B2B, however, still plays by older rules. In 2021, the norm in this sector was still paper checks and net-30 terms—standards a PayPal-only setup simply could not satisfy at the time. Today, digital ACH platforms such as GoCardless are rapidly redefining these norms, but adoption remains uneven across sectors and many U.S. companies lag far behind European banking practices. Foreign companies often arrive expecting the same practices in their home market to match what they find here in the U.S., only to learn otherwise. Even when modern solutions exist, companies cannot force their clients to adopt them—unless they’re willing to walk away from customers who won’t comply, which is rarely an option in the early stages of U.S. market entry.

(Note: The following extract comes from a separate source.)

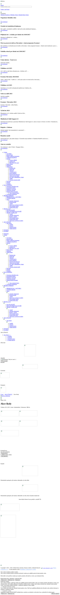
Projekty (8, 158)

Five years on, MI still supports clients whose B2B customers refuse to pay for ACH capabilities, insisting on paying via paper checks. The takeaway is clear: whenever your payment system diverges from prevailing U.S. practice, customer friction is inevitable. Align infrastructure with the realities of your channel—or be prepared to watch hard-won interest stall at the finish line.
Key Learnings
While forming a U.S. entity isn’t necessary for every company right out of the gate, this story illustrates operational realities can make it a critical step. In this case, the tipping point may seem simple—offering payment terms and accepting paper checks—but it underscores something deeper: the importance of understanding local expectations and staying flexible as business conditions evolve.
Fortunately, the company was able to confirm demand with their early branch model and PayPal workaround, and then use that early traction to propel towards real growth in establishing a new U.S. entity. MI was proud to support the transition. But the payment friction their customers experienced could have easily derailed the company’s entry into the U.S. market.
To avoid potentially costly delays and missteps and position your business for success, it pays to listen to your experienced and trusted advisors.